** Opening Provided data block **

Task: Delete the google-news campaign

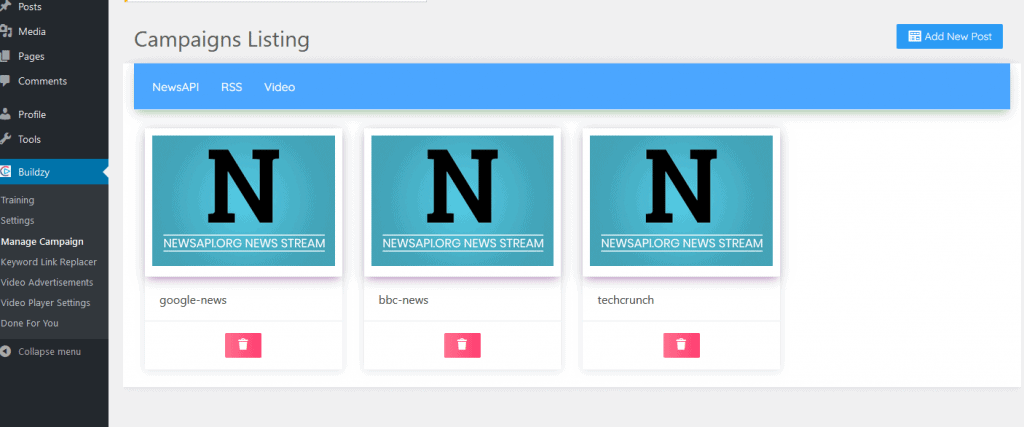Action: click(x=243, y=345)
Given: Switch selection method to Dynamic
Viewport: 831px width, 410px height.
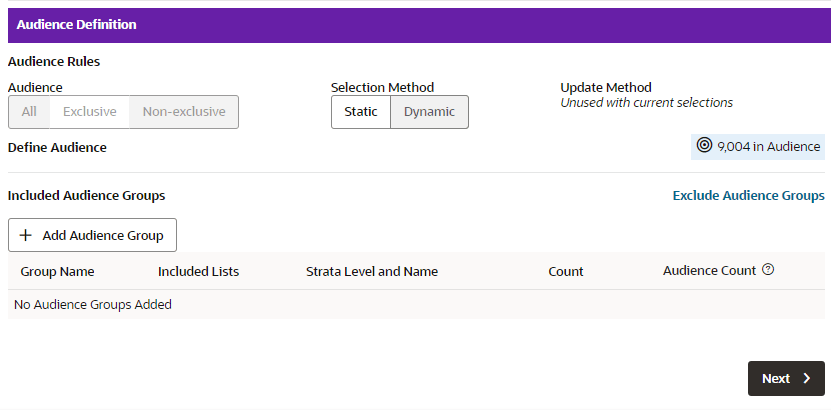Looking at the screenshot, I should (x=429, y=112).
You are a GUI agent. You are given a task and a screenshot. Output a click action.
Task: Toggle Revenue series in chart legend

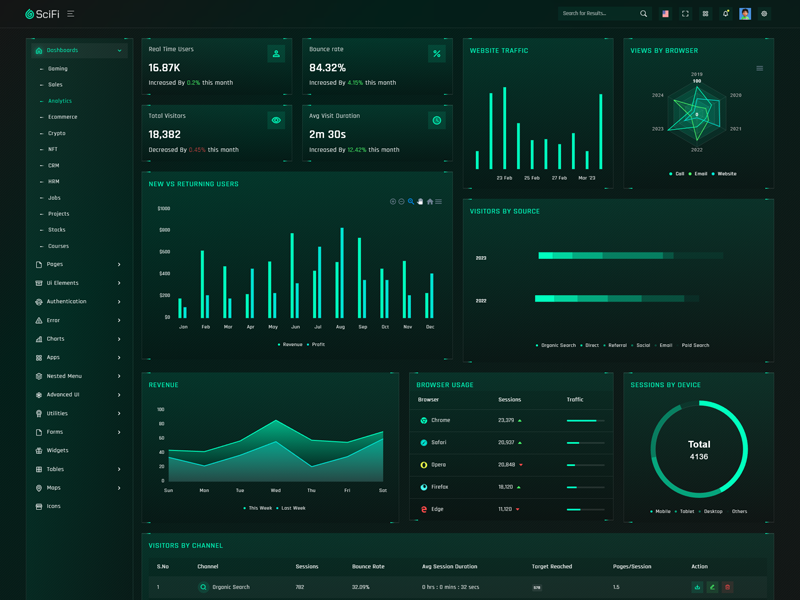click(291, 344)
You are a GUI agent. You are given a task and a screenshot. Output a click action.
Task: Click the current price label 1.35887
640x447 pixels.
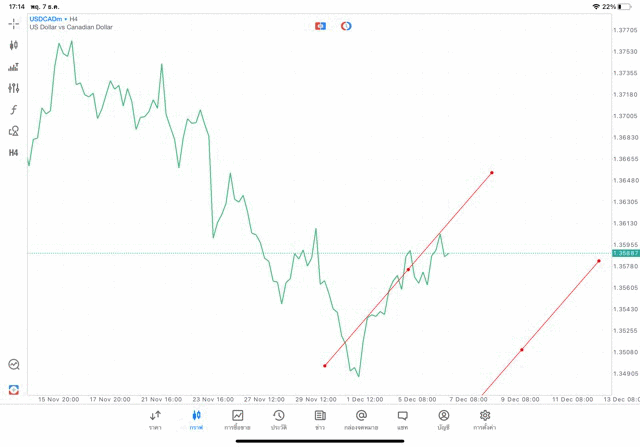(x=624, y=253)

** Closing Provided data block **

Write out every entry above exactly as it stands, minus the pictures.

● Exercise result
Task: Delete the google-news campaign

Action: click(x=243, y=345)
Given: Switch selection method to Dynamic
Viewport: 831px width, 410px height.
Looking at the screenshot, I should (x=429, y=112).
You are a GUI agent. You are given a task and a screenshot. Output a click action.
Task: Toggle Revenue series in chart legend

click(291, 344)
You are a GUI agent. You are given a task and a screenshot. Output a click action.
Task: Click the current price label 1.35887
640x447 pixels.
(x=624, y=253)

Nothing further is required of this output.